The Scottish Government bought Prestwick Airport in 2013 after New Zealand firm Infratil put it up for sale for £1 amid losses of around £2m a year. Prestwick was regarded as too big to fail, as it would deprive Scotland of a key strategic airport and damage the already fragile economy on the west coast.

Prestwick is not the only airborne threat for the SNP, with its plan to abolish Air Passenger Duty (APD) arguably running counter to their progressive tax and low carbon agenda.

The SNP argue that slashing APD will make Scottish airports more competitive and attract tourists, but with a “discussion” currently underway about raising income tax for high earners, the SNP has been accused of planning low taxes for the international jet set but high taxes for residents.

More tourists will also, inevitably, mean more planes, which will create more emissions and strain the Scottish Government’s climate targets which it is already struggling to meet. With a desire to bring more dirty planes to Scotland, the SNP is trying to clean up its act on the ground.

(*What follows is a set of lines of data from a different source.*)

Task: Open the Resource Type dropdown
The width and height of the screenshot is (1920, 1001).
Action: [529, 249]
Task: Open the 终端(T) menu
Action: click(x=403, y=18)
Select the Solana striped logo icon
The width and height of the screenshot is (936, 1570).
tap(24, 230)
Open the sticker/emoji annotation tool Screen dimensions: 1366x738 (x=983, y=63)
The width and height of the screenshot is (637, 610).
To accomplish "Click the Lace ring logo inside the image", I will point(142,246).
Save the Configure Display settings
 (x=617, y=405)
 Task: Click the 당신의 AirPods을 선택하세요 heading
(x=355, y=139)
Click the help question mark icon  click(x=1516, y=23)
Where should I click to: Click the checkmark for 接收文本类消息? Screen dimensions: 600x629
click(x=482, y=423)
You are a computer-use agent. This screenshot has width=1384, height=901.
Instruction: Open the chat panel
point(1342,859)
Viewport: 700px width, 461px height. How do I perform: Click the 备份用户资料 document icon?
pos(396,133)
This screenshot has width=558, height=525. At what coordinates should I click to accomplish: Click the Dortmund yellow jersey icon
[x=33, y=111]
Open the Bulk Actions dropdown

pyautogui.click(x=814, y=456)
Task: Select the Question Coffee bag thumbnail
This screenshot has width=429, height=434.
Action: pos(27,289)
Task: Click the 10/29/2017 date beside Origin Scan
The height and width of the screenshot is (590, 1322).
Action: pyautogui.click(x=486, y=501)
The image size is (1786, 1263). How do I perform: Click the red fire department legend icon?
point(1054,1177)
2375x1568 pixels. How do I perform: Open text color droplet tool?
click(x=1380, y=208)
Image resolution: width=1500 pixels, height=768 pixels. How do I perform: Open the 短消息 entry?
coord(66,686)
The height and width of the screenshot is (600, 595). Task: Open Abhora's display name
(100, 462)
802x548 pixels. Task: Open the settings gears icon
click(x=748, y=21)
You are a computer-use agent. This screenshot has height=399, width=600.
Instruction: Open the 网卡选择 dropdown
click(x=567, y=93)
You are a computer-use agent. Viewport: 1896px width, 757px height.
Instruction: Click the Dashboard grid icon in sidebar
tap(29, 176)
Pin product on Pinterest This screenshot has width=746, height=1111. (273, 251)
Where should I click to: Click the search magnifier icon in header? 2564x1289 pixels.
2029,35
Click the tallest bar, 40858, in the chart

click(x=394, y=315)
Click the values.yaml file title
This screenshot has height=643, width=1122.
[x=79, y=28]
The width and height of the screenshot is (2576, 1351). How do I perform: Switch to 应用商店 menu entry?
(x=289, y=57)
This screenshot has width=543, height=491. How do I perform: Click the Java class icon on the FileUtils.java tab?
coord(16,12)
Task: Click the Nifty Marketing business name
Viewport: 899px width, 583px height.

In her latest Programme for Government, Nicola Sturgeon announced plans to phase out new petrol and diesel vehicles in Scotland by 2032, eight years ahead of the target set by the UK Government, roll out more electric charging points, extend the green bus fund which supports the rollout of low carbon buses, and accelerate the procurement of electric or ultra-low emission vehicles in the public and private sectors.

There are also plans to encourage uptake of private electric vehicles, and an innovation fund to encourage business and academia to overcome obstacles such as the difficulties of charging cars parked outside tenements, as well as making the A9 Scotland’s first “fully electric-enabled highway”.

And in her speech to conference in October, the First Minister announced that Glasgow will be the first Scottish city to introduce low emission zones by the end of the year, with a further three Scottish cities expected to introduce them in the months ahead.

A new transport bill is also being drafted which will include measures to improve public transport, such as provisions on smart ticketing, to giving local authorities a range of options to improve local bus services.